By Riley Martin
Graphic by Luke Theodossy
English teachers nation-wide have been donating books from their own personal shelves due to the lack of need for books. A quote reported by Ed Vaizey MP, a minister for culture, communications, and creative industries in the United Kingdom stated the current staus of libraries in America: “In fact 157 libraries have been reported shut down or handed over to unpaid volunteers since April 2011, and another 225 are currently under threat.” Public funding of libraries has declined; thus meaning that it has led to a decreased amount of libraries in general. For a child throughout their adolescent years, libraries are a prevalent memory. The usage of libraries is carried throughout one’s life through their young years to their elderly ones. It is safe to say that in 50 years, the future generations will not grow up with the same prevalence of libraries as we did. Prevalence of libraries in the future will have nothing to do with their overall usefulness, but the human’s capability and desire to get tasks done faster. Time is of the essence in American culture and therefore, the mindset remains “we do not have enough of it”. Digitally enabling something as in books will lead to an advancement in convenience in day-to-day lives.

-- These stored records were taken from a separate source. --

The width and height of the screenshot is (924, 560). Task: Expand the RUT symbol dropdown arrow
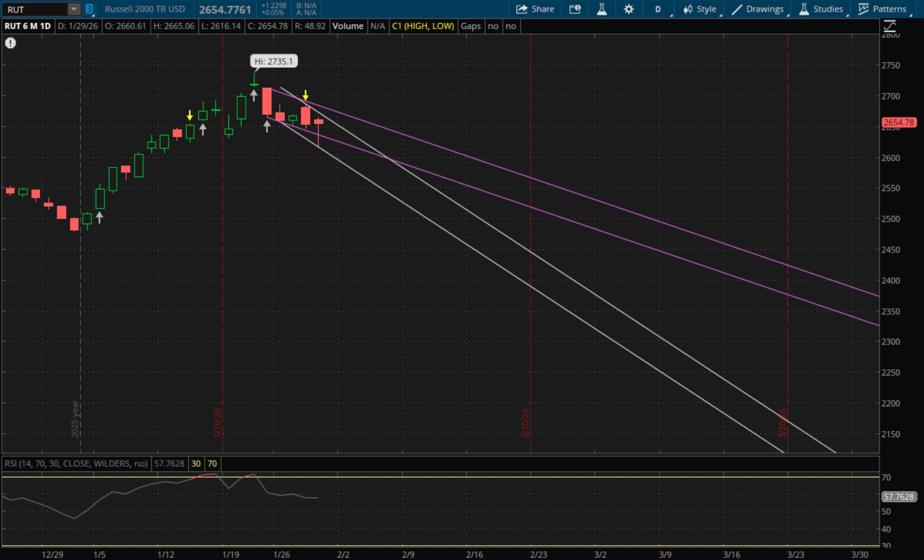point(74,9)
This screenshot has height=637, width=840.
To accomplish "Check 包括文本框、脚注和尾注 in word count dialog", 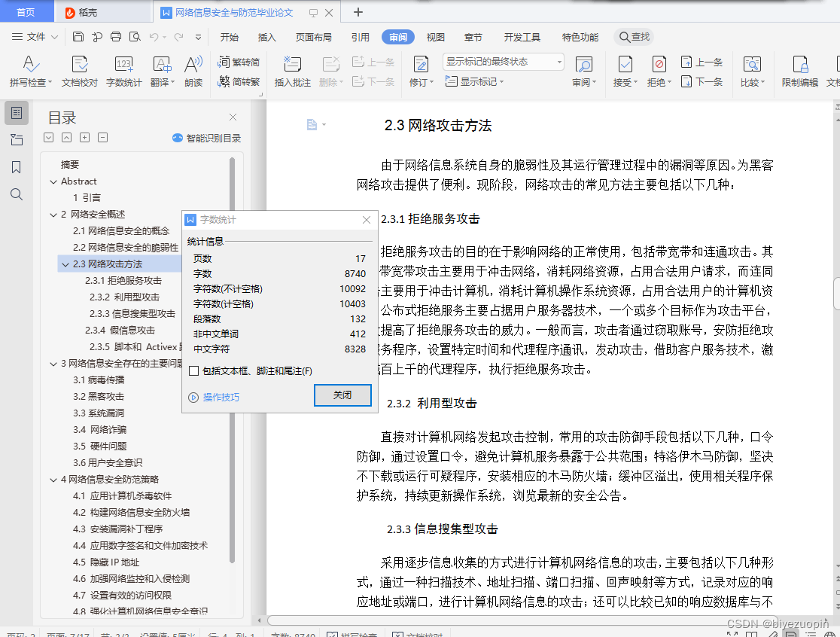I will (x=194, y=370).
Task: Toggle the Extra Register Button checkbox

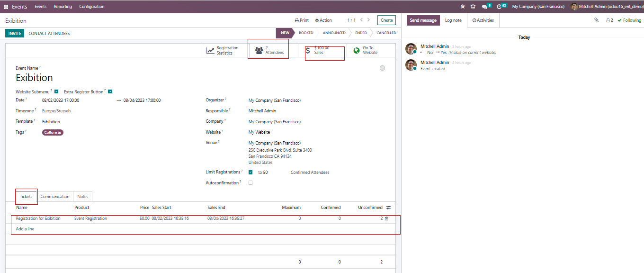Action: click(110, 91)
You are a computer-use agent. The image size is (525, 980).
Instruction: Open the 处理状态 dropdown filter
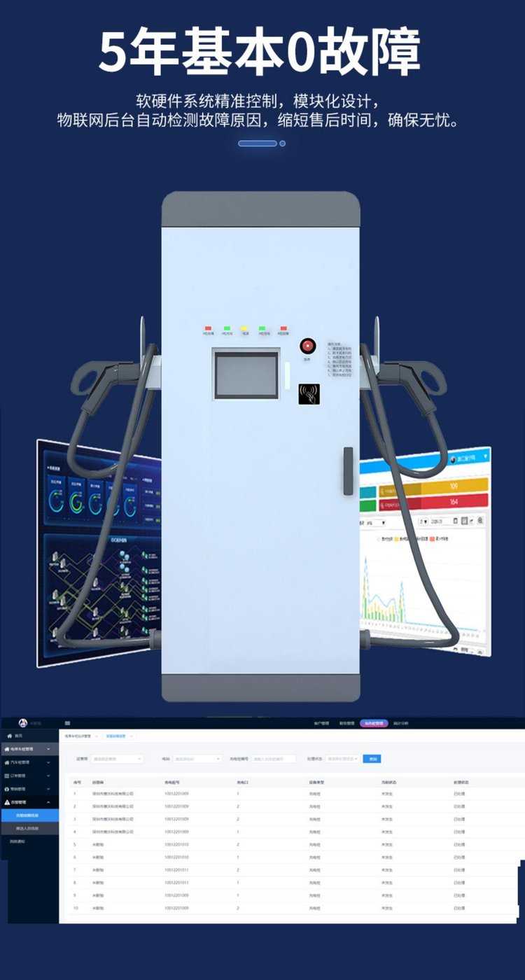[343, 759]
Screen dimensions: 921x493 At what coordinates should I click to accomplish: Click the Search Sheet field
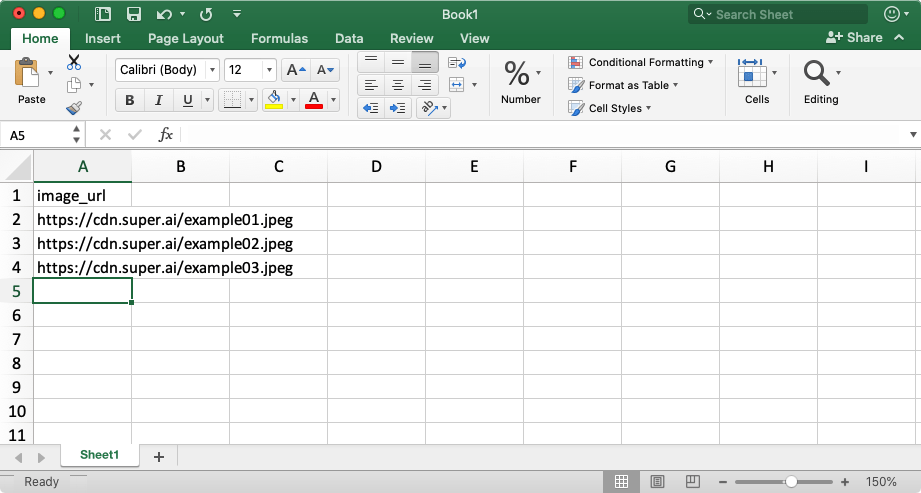[778, 14]
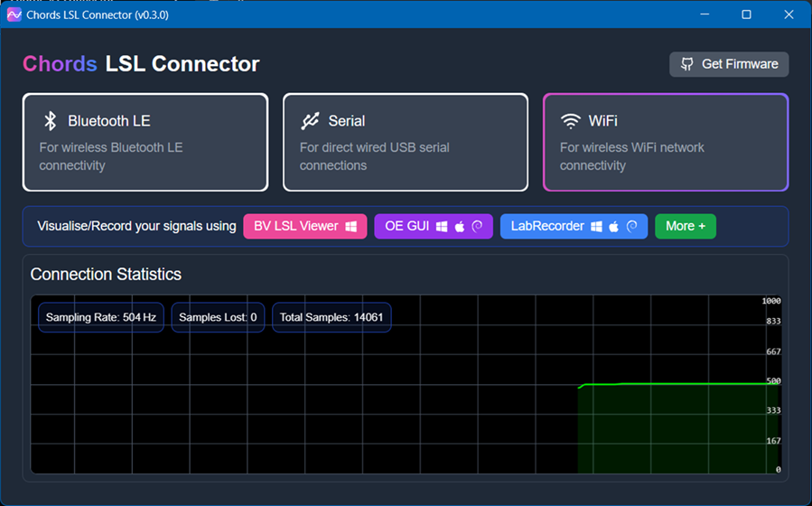
Task: Click the Serial plug icon
Action: (x=311, y=121)
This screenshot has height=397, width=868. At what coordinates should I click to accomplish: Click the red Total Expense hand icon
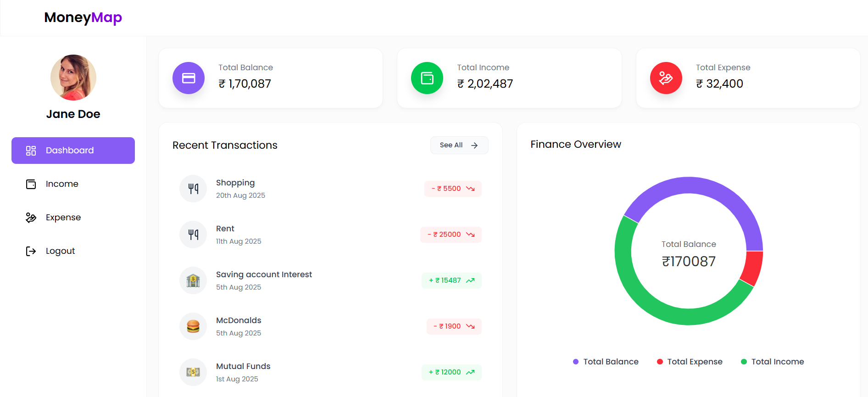coord(666,78)
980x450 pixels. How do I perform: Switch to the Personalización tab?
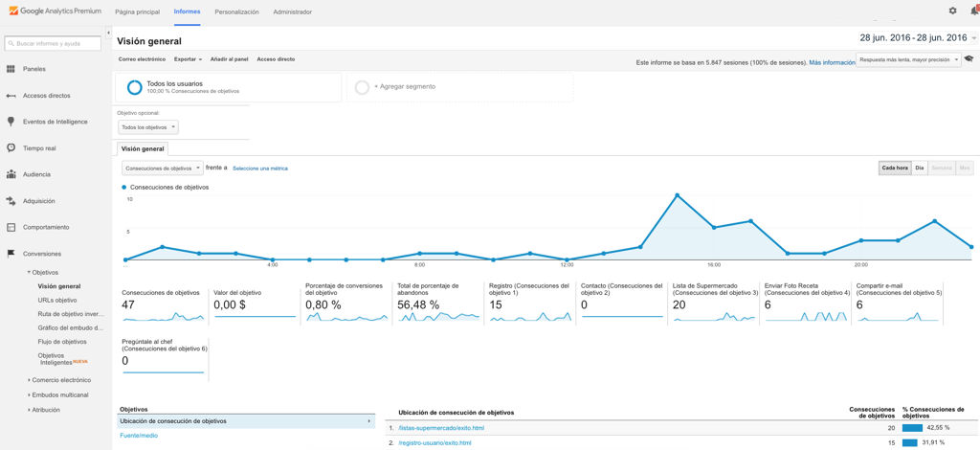click(236, 11)
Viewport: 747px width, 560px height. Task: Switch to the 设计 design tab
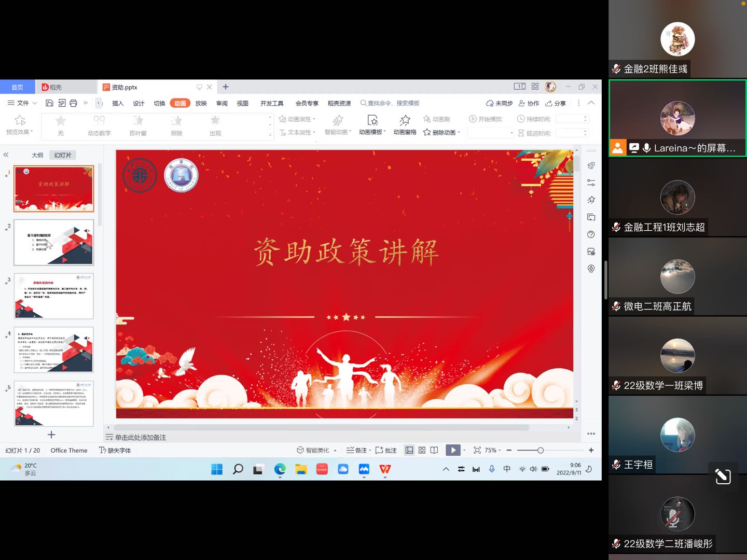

A sophomore at Las Lomas, Payton Laforteza, spoke on her opinion on if libraries will exist in 50 years and her response was simple: “Absolutely not. Everything… will have become digital. Our main priority at that point [will be] why would we ever waste resources on things that we don’t have to waste[them] on.” We have seen technology take over in things we never believed it was possible, as in self-driving cars, manufacturing, and cleaning tools. These are all uses of technology designed to make human life “easier”, and by this, we have created a technology-driven society. One that will soon take over the library’s existence.